■ **WHAT YOU HAVE TO DO**
Copy the following material word for word.

■ **MATERIAL PROVIDED**
********************
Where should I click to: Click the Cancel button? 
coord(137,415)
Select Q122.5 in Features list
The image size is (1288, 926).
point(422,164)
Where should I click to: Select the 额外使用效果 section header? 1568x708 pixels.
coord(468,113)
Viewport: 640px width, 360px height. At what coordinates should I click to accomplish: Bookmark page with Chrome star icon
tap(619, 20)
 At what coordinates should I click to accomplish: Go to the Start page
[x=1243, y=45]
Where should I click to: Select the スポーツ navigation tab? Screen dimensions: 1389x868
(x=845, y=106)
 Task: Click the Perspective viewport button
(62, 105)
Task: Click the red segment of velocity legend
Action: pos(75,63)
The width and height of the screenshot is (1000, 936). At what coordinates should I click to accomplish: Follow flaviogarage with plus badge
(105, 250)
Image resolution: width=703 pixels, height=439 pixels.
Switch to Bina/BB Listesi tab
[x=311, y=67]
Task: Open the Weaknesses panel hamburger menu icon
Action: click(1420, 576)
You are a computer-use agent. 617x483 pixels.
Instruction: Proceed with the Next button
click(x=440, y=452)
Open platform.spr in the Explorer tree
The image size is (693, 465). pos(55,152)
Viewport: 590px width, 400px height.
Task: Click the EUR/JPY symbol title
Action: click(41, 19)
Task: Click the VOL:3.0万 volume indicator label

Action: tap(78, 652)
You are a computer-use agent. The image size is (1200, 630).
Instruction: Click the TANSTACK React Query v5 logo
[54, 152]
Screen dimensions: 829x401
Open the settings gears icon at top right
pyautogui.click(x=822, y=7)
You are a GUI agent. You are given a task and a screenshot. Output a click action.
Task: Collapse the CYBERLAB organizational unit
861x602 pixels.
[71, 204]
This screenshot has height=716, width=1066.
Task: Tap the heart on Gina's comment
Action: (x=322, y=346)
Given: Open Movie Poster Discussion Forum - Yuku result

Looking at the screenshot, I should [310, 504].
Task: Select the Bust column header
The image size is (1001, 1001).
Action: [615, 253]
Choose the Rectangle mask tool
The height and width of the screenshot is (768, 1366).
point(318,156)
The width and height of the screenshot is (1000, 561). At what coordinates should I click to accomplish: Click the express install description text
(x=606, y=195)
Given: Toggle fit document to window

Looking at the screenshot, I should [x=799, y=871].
********************
■ **EXERCISE SOLUTION**
Where should I click to: Click the Cancel button? 
coord(137,415)
Select Q122.5 in Features list
The image size is (1288, 926).
point(422,164)
Where should I click to: Select the 额外使用效果 section header? 1568x708 pixels.
coord(468,113)
Viewport: 640px width, 360px height. At what coordinates should I click to accomplish: Bookmark page with Chrome star icon
tap(619, 20)
 At what coordinates should I click to accomplish: Go to the Start page
[x=1243, y=45]
Where should I click to: Select the スポーツ navigation tab? Screen dimensions: 1389x868
(x=845, y=106)
 Task: Click the Perspective viewport button
(62, 105)
Task: Click the red segment of velocity legend
Action: pos(75,63)
The width and height of the screenshot is (1000, 936). At what coordinates should I click to accomplish: Follow flaviogarage with plus badge
(105, 250)
Image resolution: width=703 pixels, height=439 pixels.
Switch to Bina/BB Listesi tab
[x=311, y=67]
Task: Open the Weaknesses panel hamburger menu icon
Action: click(1420, 576)
You are a computer-use agent. 617x483 pixels.
Instruction: Proceed with the Next button
click(x=440, y=452)
Open platform.spr in the Explorer tree
The image size is (693, 465). pos(55,152)
Viewport: 590px width, 400px height.
Task: Click the EUR/JPY symbol title
Action: click(41, 19)
Task: Click the VOL:3.0万 volume indicator label

Action: tap(78, 652)
You are a computer-use agent. The image size is (1200, 630).
Instruction: Click the TANSTACK React Query v5 logo
[54, 152]
Screen dimensions: 829x401
Open the settings gears icon at top right
pyautogui.click(x=822, y=7)
You are a GUI agent. You are given a task and a screenshot. Output a click action.
Task: Collapse the CYBERLAB organizational unit
861x602 pixels.
[71, 204]
This screenshot has height=716, width=1066.
Task: Tap the heart on Gina's comment
Action: (x=322, y=346)
Given: Open Movie Poster Discussion Forum - Yuku result

Looking at the screenshot, I should [310, 504].
Task: Select the Bust column header
The image size is (1001, 1001).
Action: [615, 253]
Choose the Rectangle mask tool
The height and width of the screenshot is (768, 1366).
point(318,156)
The width and height of the screenshot is (1000, 561). At what coordinates should I click to accomplish: Click the express install description text
(x=606, y=195)
Given: Toggle fit document to window

Looking at the screenshot, I should [x=799, y=871].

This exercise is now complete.